START Material supplied

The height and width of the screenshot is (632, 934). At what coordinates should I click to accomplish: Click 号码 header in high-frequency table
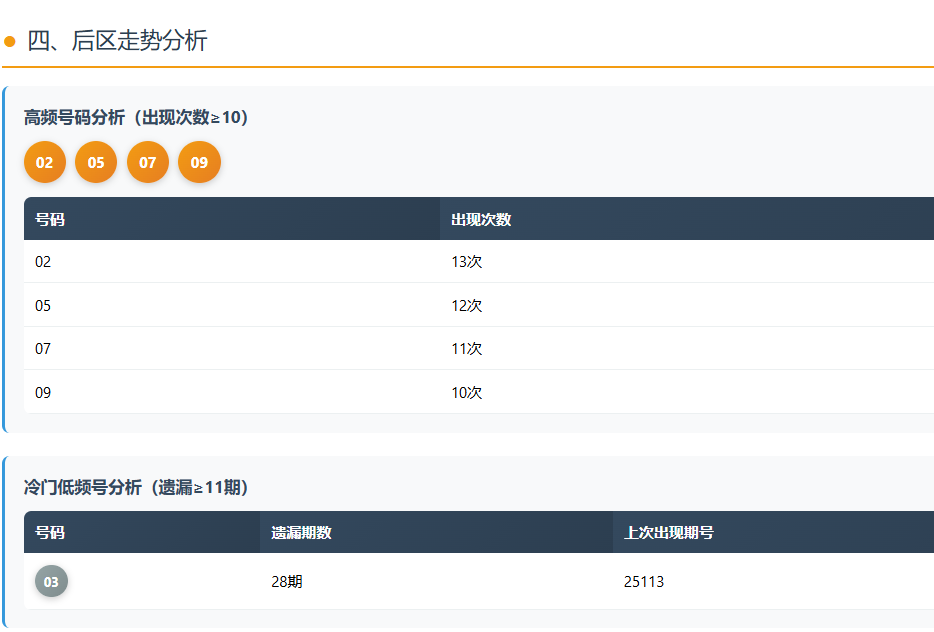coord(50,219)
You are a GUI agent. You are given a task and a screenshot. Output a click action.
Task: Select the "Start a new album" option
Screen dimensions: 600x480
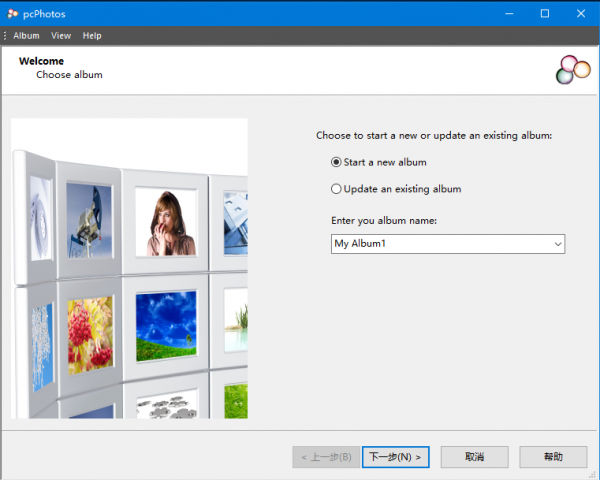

END Material supplied

* How to complete this task *
Your copy of the entries must be exact and must contain no pictures.

* Answer to the problem *
The height and width of the screenshot is (632, 934). At what coordinates should I click to accomplish: Click 号码 header in high-frequency table
coord(50,219)
You are a GUI agent. You are given a task and a screenshot. Output a click action.
Task: Select the "Start a new album" option
Screen dimensions: 600x480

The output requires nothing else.